Lazy bed (Irish: ainneor or iompú; Scottish Gaelic: feannagan [ˈfjan̪ˠakən]; Faroese: letivelta) is a traditional method of arable cultivation, often used for potatoes. Rather like cord rig cultivation, parallel banks of ridge and furrow are dug by spade although lazy beds have banks that are bigger, up to 2.5 metres (8 ft 2 in) in width, with narrow drainage channels between them. The 1874 Canadian Farmer's Manual of Agriculture notes:
A common mode practised in Ireland, and in some parts of the north and west of England and Scotland, is that known as the lazy-bed fashion, which consists in planting the sets in beds of a few feet in width, covered from trenches formed with the spade.[1]
In addition to Ireland, England, and Scotland, the practice has been documented in Newfoundland, St.
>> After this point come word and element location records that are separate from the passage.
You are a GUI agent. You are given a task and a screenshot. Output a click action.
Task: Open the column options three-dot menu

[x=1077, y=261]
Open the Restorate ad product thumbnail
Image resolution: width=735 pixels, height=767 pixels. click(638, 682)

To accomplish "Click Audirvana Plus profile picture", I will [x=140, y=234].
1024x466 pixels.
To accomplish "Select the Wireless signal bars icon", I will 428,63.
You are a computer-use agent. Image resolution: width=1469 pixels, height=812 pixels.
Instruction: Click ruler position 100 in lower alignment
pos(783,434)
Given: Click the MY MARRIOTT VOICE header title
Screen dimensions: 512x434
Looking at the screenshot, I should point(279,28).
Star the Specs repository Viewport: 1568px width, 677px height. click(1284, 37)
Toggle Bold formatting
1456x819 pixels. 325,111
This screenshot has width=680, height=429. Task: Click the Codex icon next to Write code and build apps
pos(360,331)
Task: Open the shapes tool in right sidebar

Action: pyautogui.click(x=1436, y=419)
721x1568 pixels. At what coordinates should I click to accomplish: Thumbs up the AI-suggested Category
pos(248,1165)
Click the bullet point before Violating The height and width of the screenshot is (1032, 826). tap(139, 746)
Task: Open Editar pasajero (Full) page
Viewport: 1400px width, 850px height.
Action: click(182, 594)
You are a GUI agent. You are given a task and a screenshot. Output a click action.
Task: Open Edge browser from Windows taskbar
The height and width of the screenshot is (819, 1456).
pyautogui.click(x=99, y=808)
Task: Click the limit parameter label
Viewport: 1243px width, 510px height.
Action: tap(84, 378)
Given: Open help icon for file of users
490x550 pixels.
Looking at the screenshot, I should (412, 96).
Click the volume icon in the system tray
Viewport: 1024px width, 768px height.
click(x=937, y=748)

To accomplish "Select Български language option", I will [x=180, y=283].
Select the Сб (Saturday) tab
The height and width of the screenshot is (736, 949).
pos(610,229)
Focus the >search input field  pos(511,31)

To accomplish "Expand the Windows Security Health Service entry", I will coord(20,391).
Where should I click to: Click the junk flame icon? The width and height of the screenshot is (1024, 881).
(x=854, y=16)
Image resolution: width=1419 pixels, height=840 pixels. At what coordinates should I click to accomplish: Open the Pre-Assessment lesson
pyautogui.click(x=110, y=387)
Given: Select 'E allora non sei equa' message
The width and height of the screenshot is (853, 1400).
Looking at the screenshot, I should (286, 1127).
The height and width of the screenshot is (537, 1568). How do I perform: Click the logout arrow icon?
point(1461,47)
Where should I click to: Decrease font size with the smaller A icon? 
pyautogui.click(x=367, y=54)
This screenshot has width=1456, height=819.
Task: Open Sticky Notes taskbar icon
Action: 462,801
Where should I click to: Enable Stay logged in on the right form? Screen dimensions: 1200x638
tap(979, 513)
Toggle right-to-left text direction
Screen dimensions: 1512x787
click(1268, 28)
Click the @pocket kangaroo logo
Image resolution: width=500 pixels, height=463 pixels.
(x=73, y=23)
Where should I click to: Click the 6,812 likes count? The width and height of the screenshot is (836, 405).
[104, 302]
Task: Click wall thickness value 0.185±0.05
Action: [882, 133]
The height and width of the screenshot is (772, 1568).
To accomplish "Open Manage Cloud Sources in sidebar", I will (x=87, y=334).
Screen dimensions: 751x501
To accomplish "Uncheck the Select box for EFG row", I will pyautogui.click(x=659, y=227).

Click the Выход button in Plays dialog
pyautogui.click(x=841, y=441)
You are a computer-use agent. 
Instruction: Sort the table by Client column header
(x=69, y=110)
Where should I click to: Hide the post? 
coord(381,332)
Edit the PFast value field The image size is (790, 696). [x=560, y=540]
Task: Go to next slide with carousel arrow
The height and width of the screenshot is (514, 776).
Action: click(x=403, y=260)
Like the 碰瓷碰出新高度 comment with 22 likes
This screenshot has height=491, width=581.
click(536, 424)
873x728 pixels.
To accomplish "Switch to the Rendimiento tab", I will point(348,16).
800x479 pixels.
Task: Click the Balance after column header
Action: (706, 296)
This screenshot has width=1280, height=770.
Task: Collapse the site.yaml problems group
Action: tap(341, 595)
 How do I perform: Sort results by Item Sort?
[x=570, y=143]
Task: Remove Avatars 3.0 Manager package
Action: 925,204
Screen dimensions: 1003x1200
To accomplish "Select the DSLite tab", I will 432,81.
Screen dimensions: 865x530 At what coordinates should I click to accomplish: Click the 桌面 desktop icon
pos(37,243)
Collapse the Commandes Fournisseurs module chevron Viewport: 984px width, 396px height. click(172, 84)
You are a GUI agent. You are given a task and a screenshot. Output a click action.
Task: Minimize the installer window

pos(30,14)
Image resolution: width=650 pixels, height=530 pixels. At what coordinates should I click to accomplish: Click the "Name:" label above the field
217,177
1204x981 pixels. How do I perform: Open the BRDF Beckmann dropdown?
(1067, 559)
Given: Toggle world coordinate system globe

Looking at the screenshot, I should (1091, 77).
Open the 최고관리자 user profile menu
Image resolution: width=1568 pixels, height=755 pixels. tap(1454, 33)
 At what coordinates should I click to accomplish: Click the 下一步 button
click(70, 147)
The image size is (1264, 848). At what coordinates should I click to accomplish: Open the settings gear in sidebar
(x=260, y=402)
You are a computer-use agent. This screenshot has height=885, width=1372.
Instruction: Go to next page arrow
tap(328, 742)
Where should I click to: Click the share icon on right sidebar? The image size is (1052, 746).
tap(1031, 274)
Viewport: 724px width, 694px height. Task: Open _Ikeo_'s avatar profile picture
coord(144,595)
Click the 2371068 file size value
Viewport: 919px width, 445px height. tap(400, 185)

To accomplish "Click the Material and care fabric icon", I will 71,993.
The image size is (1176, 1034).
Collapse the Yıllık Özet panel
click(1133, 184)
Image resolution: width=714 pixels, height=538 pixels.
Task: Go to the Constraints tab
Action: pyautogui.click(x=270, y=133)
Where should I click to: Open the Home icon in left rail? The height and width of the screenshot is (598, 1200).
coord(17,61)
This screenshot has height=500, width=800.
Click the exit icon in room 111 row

Pierre, the Faroe Islands, the Swiss Alps,[2] Devon,[3] Orkney,[4] and the Isle of Man.[5] One early-20th-century critique of the practise suggests it could lead to overcrowding of plantings.[6] Another critic wrote that the "system is too laborious and expensive to adopt except in wet districts."[7] In the Hebrides and the west of Ireland, the method used is normally to lift up sods of peat and apply desalinated seaweed fertiliser to improve the ground.[citation needed] In Newfoundland, lazy beds were augmented with seaweed,[2] a process which continues into the early 21st century:
One method of applying seaweed is to spread it on a bed and cover it with soil from the trench. This method sometimes referred to as the 'lazy bed' system works well, especially in areas where the soil is shallow and drainage is poor.[8]